In 1922 came James Weldon Johnson’s anthology of verse, the Book of American Negro Poetry. Johnson preferred authors who spoke well while also using their own voice. Above all, Johnson set the manipulation of language and other patterns of signification, not the overt assertion of political ideals, as the heart of the African American poetic enterprise. In the preface, Johnson pointed out things created uniquely by African Americans: spirituals, folk tales, the cake walk, and ragtime.
Like most white poets of the age, most black poets were enthralled by traditional forms of verse as established by the major British and American Romantic poets and their admirers. Modernist verse that resembles the work of Pound, for example, would not appear until much later, and then on a highly restricted scale. Unrivaled optimism emphasizing the power of endurance and survival, of love and laughter, as the only efficacious response to the painful circumstances surrounding their lives.
The New Negro (1925) edited by Alain Locke. Merging racial awareness with a desire for literary and artistic excellence, the text exuded a sense of confidence in the black world emerging from generations of repression in the U.S. Fused ethnic pride or nationalism with a desire for a fresh achievement and independence in art, culture, and politics.

Patrons and Friends
There have been questions regarding the impact of white patronage on black arts during the Harlem Renaissance. The movement did need funding. Many saw nothing but benefits in an association between blacks and whites. The two best known white patrons of the Renaissance were Carl Van Vechten and Charlotte Osgood Mason. Vechten would have interracial parties. Other entities could be patrons such as grant-awarding philanthropies, publishers, and editors.

Emerging Conflicts
Many within the Harlem Renaissance knew they were out of touch with the rest of the blacks in America. There was also a generational gap characterized by the same issues as all generation gaps.
Most working within the movement saw the Renaissance as freedom and each expressed ideas of freedom in their own way. Some were political (with older artists falling more in this category) while others were anti-political.
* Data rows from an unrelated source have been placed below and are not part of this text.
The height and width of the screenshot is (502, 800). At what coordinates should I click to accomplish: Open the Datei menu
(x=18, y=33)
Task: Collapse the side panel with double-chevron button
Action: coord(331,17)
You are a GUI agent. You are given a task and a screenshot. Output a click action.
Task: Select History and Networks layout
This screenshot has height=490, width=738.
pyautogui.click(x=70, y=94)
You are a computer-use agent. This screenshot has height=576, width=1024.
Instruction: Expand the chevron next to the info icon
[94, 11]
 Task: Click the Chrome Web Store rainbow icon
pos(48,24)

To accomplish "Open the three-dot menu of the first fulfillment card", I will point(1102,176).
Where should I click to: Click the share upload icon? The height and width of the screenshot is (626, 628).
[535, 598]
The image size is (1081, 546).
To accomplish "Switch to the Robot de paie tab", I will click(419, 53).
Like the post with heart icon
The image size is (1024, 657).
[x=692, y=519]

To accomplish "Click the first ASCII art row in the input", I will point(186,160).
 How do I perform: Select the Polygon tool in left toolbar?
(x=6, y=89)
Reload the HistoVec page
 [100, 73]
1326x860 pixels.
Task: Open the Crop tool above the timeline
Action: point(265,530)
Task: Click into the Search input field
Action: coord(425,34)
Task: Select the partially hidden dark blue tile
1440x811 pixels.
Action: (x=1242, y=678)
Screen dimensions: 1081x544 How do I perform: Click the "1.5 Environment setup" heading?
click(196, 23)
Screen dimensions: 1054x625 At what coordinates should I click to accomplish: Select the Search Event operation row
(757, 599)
Sexuality was another way to express freedom although sexual exploits weren’t written about or displayed any more than the general modes of the day.

Drama, Poetry, Fiction
In the theater, a combination of song, dance and humor was popular. Willis Richardson’s best-known play is The Chip Woman’s Fortune (1923), the first serious play by an African American to be staged on Broadway.
In 1926 Du Bois established the Krigwa Little Theatre movement with four basic principles. The plays of a real Negro theatre must be 1) about us; 2) by us; 3) the theatre itself should be for us and 4) near us. Drama was almost certainly one of the weakest areas of achievement in the Harlem Renaissance although there were many great actors and entertainers.
Around 1928 there was a shift away from poetry to fiction.

The Great Depression and the Decline of the Harlem Renaissance
By 1937 the Renaissance was over. It had depended on a special prosperity in the publishing industry, the theater, and the art world. The crash of Wall Street. The Great Depression. Unemployment and the rise of crime damaged the image and the reality of Harlem as an artistic and cultural paradise. Harlem Riot of 1935.
The art of the Harlem Renaissance represents a prodigious achievement for a people hardly more than a half-century removed from slavery and enmeshed in the chains of dehumanizing segregation. The Harlem Renaissance can be understood as a conversation (and at times, a debate) among African American artists and intellectuals about the very meaning of modernity from a black perspective.
In this period, black American artists laid the foundations for the representation of their people in the modern world, with a complexity and a self-knowledge that have proven durable. The Renaissance created a body of art on which future writers and musicians and artists might build and in which the masses of blacks could see their own faces and features accurately and lovingly reflected.